DX12 Basics
A work-in-progress reference for some DX12 basics as I learn along. Check out Frank D. Luna’s books for an excellent and thorough introduction to the topic.
Conceptual Diagram
 
Executing Commands
An application submits commands to the GPU via a
CommandQueue. Execution is asynchronous. The GPU idles if
the queue is empty, and the CPU stalls on submission if the queue is
full. A good application keeps both busy.
Commands are recorded in CommandLists.
CommandLists are submitted to the CommandQueue
via ExecuteCommandLists(). CommandLists are
executed in order.
A CommandList must be Close()d before it
can be executed.
Once a CommandList has been executed, it can be
Reset() and re-used to record a new set of commands.

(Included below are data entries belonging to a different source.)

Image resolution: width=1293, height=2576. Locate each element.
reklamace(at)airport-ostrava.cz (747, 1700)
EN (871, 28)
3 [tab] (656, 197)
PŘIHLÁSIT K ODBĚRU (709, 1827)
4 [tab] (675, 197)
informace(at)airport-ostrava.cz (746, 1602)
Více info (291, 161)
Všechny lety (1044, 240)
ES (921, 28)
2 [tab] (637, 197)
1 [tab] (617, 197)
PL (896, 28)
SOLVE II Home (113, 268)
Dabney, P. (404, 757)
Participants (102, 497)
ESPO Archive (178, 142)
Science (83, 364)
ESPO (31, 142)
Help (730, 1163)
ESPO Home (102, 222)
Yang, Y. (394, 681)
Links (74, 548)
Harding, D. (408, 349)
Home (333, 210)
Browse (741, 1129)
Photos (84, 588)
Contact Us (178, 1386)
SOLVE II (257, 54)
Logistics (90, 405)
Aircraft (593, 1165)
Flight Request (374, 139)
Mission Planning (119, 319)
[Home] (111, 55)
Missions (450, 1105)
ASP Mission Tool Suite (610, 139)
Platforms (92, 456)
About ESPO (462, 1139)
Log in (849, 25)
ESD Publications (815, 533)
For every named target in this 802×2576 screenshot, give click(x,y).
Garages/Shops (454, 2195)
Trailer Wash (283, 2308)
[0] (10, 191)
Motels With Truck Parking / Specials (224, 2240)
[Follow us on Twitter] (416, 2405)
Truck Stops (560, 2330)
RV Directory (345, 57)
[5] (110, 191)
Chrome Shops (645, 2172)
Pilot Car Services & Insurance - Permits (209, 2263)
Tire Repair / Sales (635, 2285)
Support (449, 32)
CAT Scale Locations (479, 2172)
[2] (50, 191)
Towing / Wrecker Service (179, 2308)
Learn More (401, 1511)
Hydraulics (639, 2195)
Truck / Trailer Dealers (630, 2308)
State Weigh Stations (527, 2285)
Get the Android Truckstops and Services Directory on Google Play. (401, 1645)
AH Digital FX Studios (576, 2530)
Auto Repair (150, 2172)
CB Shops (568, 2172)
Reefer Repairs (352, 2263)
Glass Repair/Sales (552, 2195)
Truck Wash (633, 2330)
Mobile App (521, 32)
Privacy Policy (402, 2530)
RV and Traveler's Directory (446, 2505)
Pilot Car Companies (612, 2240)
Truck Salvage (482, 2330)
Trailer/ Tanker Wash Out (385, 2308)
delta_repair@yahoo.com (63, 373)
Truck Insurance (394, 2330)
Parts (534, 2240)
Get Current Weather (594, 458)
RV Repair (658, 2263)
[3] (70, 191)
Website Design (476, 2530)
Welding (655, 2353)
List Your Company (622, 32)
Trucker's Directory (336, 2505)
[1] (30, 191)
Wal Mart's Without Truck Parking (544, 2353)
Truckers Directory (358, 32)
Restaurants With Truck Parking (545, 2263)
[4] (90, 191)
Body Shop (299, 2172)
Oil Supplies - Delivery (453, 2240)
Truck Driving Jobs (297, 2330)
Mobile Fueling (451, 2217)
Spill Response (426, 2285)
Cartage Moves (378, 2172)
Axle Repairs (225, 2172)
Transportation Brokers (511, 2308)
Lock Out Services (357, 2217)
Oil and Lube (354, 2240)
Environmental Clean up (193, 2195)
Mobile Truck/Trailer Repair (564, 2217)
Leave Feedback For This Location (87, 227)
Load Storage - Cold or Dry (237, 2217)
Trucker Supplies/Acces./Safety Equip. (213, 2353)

Reset() re-initializes the CommandList and is
cheaper than destroying it and creating a new one.
Commands in a CommandList are recorded into a
CommandAllocator. This is the memory backing of commands.
Therefore the CommandAllocator cannot be reset until the
GPU finishes executing the commands. This requires synchronization
(Fence).
Once the GPU has finished executing a CommandList, the
CommandList’s CommandAllocator can be
Reset() to record new commands.
Multiple CommandLists can be associated with the same
CommandAllocator. However, only one of them can record at
the same time, and the others must be in a closed state. In essence,
commands are allocated contiguously in the CommandAllocator
while a CommandList is recording.
When a CommandList is created or Reset(),
it defaults to an open state. It might be convenient to
Close() it right away.
Resources and Descriptors/Views
DX12 (and Vulkan) decouples resources and descriptors. Descriptors are also known as views.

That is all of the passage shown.